Sel sularına kapılan için ‘sele kapıldı’ denir. Sele kapılan boğulur ve ölür. Sel bir afettir, sele kapılan da afette gitmiştir. Büyük sel veya küçük sel önemli değildir, ölüm nedeni sel olan için sel afettir. Selin önüne kattığı her şeyi sele gitmiş sayarız. İnsan ve insana ait her şey için sel bir tehlikedir. İnsan bu dünyanın misafiri olarak var olduğundan beri dünya toprağında seller onu bulur durur.
Bugün sele gidenler arasında yeni bir başlık açmamız gerekmektedir. Afet olarak ümmetimizi basan sellerin yanında bir de ‘sel seyrettiği için sele kapılanlar’ oluşmuştur. Hiç tereddüt etmeden dememiz gerekiyor ki: Selin önünde sürüklenmek ile seli seyredip durmak da sele kapılmaktır.
Su veya su gibi sele dönüşen her şey, mümini helak ediyorsa afettir. Su seli veya kültür seli ya da eğitim seli olması sonucu değiştirmiyor. Ümmetimizin geçmişi ile bağını kesen, yarınını Şeriat’ından uzak duruma getiren her şey bir seldir. O sele kapılanlar da kaybımızdır seli seyredenler de. Sokaklarda sürünen nesil ve o nesli o şekilde seyredenler selde sürüklenmektedirler. Sel olup akan medya önünde kaybolup gidenler ve seyredenler aynı kategoridedirler.
Zamanımızı sürükleyen herhangi bir sel ve o sele sessiz kalan herkes böyledir.
Mukaddesatımızı eriten, geçmişimizi bizden uzaklaştıran, geleceğimizi Şeriat’ımızın olmayacağı şekilde tasarlayanlar ve bunu idrak edemeyerek seyredenler böyledir. Ailesindeki ahlak kaybını seyreden, seli seyredendir. Kaybolanla beraber o da kaybolacaktır.
Birbirimizin velileriyiz. Birbirimizden sorumluyuz. Sadece mümin olduğumuz için. Mümin olmanın yüklediği yanında aile ortaklığı da bir yük getirmektedir.
Aynı camide namaz kılmak da böyledir. Sadece namaz kılıp gidemeyiz. Orada bize namaz kıldıran sadece namazımızı kıldırmakla görevini bitiremez. Camide sele kapılanları seyreden cami görevlisi de sele kapılmıştır. Mümin mümini helak olurken seyredemez. Hepimiz insanız, insanlık bize bir yük getiriyor. Hepimiz müminiz, mümin olmak sorumlu olmaktır. Sele kapılmayı kabul edemeyiz. Selin akışını da seyredemeyiz. Gücümüz kadar sorumluyuz. Boğulmayı kabul etmediğimiz kadar boğulanı seyretmeyi de kabul edemeyiz.

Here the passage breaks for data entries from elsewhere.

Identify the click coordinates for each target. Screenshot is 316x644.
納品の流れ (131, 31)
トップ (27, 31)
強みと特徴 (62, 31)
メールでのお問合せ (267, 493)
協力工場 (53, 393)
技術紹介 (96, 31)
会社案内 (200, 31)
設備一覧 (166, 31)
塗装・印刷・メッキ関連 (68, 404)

Aile dünyamızda olup bitenleri bu pencereden görmeliyiz. Dinimize ait kavramlar ulu orta şekillendirilirken tavrımız ve tepkimiz bu mantıktan esinlenmelidir. Aksi takdirde sele gidenlerin yanında seli seyredenler aynı akıbete yuvarlanacaklardır.
Kapıldığımız veya seyrettiğimiz sel TV olabilir, internet olabilir, ticaret olabilir, bağ-bahçe olabilir, diploma olabilir, şöhret olabilir… Ne olursa olsun, imanımız sele kapılmaya veya sele kapılanı seyretmeye karşı bizi farklı tutmalıdır. Müminin kanının akışını seyredemediğimiz gibi, imanının eriyişini ve adım adım cehenneme sürüklenişini de seyredemeyiz. Basit bir cümleden oluşan küçük bir yardım da olsa yardım etmek karakterimiz olmalıdır.
Bizim tavrımız, seyirci kalmanın dışında bir tavırdır. Konuşmak, elle müdahale etmek, organize olmak, siyaset yapmak, infak etmek… Bulunduğumuz ortamda yapılması gereken ne ise onu yapmak şarttır.
Yarın Rabbimizin huzurunda hesabımız görülürken, akıntısına kapılmadığımız sellerin seyircisi olduğumuz için yük almamızdır böyle bir dalgınlık. Her çeşit selin karşısında güçlü bentlerimiz olsun. Ne sele kapılalım ne kapılanları seyredelim. Biz ümmetiz. Muhammed aleyhisselamın ümmetiyiz. Ümmet olmamızın gereği budur.